Das universale Rittertum der Heilige Krieg in der östlichen und westlichen Tradition

Die Idee eines geistigen oder spirituellen Ideals des Kriegers ist sehr alt und findet sich in vielen Traditionen des Orient und Okzident.

Das Bushidō, der „Weg des Kriegers“, entlehnt seine Grundlehren aus den Prinzipien des Shintō, des Buddhismus und Konfuzianismus. Es ist der Kodex jener nur mündlich übertragenen moralischen Werte, die der Samurai, der japanische Ritter, beachten muss. Ein Gesetz, das im Herzen des Kämpfers eingeschrieben sein soll. Es besteht aus Ehrlichkeit, Mut, Mitgefühl, Höflichkeit, Ehrenhaftigkeit, Aufrichtigkeit und Loyalität und betrachtet nur wahrhaftige Taten als heilig. Auch in China sind die Kampfkünste durch den Daoismus tief von Ideen der Ethik und des stets angemessenen Handelns durchdrungen. Dafür muss zuerst der Geist des Kämpfers von allen Wünschen und Begierden gereinigt werden.

Im Urchristentum spricht Origenes in seinen Homilien zum Buch Joshua, das die Eroberung des „Heiligen Landes“ beschreibt, ausdrücklich über die Notwendigkeit, die inneren Feinde zu besiegen. Seiner esoterischen Lehre zufolge beschreibt die Bibel die uralte Idee des spirituellen Kampfes sehr ausführlich, aber nur auf verschleierte Weise: zum Beispiel mit den Namen von Orten und Feinden, deren tiefere Symbolik innerlich gelebt werden muss, „um das Himmelreich zu erobern“. Wer den Kampf im Außen sucht, so der Kirchenlehrer, verfehlt das Ziel, weil er den geistigen Sinn der Schrift nicht versteht.

Im Islam spricht das „Kitāb-ul-Futuwwa“, eine Schrift über das spirituelle Rittertum, von einem „kleinen Krieg“, der im äußeren Leben gegen die Ungerechtigkeit und gegen die Unterdrückung der Schwachen geführt werden muss, und von dem viel anspruchsvolleren und wichtigeren „großen Krieg“, der eigentliche „heilige Krieg“, der im Innern des Menschen sein Schlachtfeld findet. Es ist der Krieg des Menschen gegen die Feinde, die er in sich trägt und die der Ordnung und der Einheit im Wege stehen. Eine Einheit, welche die harmonische Verbindung von Innen und Außen, von edlem Gedanken und selbstloser Handlung bedeutet, die auf ein einziges Ziel ausgerichtet sind: Wahrhaftigkeit.

Die spirituellen Texte der indischen Tradition finden in der Bhagavad Gita, dem „Gesang des Erhabenen“, ihren tiefsten Ausdruck.
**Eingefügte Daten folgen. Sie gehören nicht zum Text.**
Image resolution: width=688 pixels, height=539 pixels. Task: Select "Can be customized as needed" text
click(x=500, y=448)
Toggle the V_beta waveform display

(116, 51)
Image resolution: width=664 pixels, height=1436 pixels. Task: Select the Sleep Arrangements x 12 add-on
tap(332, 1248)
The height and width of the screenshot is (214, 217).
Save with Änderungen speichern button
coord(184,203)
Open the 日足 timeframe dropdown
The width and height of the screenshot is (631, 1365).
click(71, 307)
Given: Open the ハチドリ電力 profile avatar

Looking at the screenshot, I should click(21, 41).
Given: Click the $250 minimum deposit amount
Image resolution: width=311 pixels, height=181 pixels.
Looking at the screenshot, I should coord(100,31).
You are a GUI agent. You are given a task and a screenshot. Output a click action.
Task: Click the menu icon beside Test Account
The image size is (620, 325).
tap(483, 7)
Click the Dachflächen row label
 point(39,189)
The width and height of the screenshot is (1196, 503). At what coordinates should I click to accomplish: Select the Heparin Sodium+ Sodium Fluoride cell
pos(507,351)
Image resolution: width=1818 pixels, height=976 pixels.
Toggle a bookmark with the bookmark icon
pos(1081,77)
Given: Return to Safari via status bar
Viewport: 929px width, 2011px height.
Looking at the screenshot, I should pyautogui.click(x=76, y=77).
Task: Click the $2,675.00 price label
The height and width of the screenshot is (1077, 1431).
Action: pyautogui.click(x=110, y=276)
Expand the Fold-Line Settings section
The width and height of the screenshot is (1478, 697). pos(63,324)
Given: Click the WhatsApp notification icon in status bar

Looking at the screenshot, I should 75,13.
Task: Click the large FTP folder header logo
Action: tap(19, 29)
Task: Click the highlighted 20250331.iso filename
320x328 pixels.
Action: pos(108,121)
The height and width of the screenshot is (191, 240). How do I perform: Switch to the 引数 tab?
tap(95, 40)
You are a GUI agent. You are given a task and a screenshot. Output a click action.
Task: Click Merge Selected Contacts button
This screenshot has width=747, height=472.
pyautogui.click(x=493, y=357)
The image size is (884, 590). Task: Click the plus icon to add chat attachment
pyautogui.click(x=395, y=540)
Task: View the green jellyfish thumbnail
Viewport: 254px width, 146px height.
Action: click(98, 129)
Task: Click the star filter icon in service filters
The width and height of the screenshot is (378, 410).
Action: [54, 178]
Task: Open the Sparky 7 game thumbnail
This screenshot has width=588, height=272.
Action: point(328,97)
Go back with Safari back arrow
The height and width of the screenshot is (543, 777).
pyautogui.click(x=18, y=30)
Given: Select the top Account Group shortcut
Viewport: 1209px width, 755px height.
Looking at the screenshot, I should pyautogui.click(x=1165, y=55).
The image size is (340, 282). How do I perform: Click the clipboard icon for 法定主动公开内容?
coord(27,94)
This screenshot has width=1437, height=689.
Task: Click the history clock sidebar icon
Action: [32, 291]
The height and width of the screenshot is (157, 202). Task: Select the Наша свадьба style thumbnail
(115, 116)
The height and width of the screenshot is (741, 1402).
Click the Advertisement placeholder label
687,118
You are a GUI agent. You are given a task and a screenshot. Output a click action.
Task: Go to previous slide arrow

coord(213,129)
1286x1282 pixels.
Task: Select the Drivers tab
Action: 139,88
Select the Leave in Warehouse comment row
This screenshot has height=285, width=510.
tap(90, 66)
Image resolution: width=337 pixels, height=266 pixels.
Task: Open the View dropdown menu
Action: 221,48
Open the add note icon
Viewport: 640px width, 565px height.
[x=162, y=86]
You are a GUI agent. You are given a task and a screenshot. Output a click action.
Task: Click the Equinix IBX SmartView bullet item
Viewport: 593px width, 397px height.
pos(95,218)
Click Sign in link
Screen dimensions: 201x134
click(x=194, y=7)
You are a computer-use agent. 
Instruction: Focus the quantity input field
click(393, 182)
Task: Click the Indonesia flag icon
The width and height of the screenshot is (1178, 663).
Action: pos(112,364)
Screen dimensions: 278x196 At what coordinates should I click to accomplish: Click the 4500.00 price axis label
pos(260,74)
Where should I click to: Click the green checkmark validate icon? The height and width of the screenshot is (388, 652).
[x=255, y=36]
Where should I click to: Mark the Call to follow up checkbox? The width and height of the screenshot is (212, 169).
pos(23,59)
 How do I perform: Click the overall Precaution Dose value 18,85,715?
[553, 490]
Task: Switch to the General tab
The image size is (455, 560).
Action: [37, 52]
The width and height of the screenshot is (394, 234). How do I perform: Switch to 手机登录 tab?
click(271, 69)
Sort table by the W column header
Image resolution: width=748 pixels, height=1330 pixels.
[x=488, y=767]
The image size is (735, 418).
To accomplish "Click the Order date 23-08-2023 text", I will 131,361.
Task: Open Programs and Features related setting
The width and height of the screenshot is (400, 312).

Das Gespräch zwischen Krishna und Arjuna entwickelt die Essenz der indischen Geheimlehre vom spirituellen Kampf. Arjuna stellt den Idealtyp des geistigen Kriegers dar, eine Idee, die in jedem Menschen steckt und auch erweckt werden soll. Eingebunden in den Diskurs über die Wiederkehr der Seelen und das Gesetz des Karmas soll der Mensch lernen, das Richtige zu tun, denn der Geist kann weder töten, noch getötet werden. Niederlage oder Triumph, egal, nur mit seiner Ausrichtung auf Gott kann der Mensch wirklich siegen, und damit das Gute.

Noblesse oblige.

Somit ist für den Ritter vor allem eins wichtig: die Intention seiner Handlung. Ist diese auf Gerechtigkeit, Frieden, Liebe und Wahrheit ausgerichtet, ohne dass er in seinem Innern von den Äußeren Umständen bedingt wird, dann ist er auf dem richtigen Weg. Die Absicht des spirituellen Kriegers ist es also, das universale Wesen Gottes individuell zum Ausdruck zu bringen, Sein ausführender Arm in der Gesellschaft zu sein, unabhängig davon, ob er dieses göttliche Prinzip mit Krishna, Christus oder Allāh identifiziert.

Die verborgene, antike Lehre eines wahrhaft geistigen Rittertums findet bei den Tempelrittern eine völlig neue Art des Ausdrucks. Das revolutionäre an der Bewegung der Templer ist aber nicht ihre historische Bedeutung als christliche Kampftruppe im Heiligen Land: vielmehr spiegelt sich ihr immenser gesellschaftlicher Einfluss bis heute in der gesamten abendländischen Kultur wieder.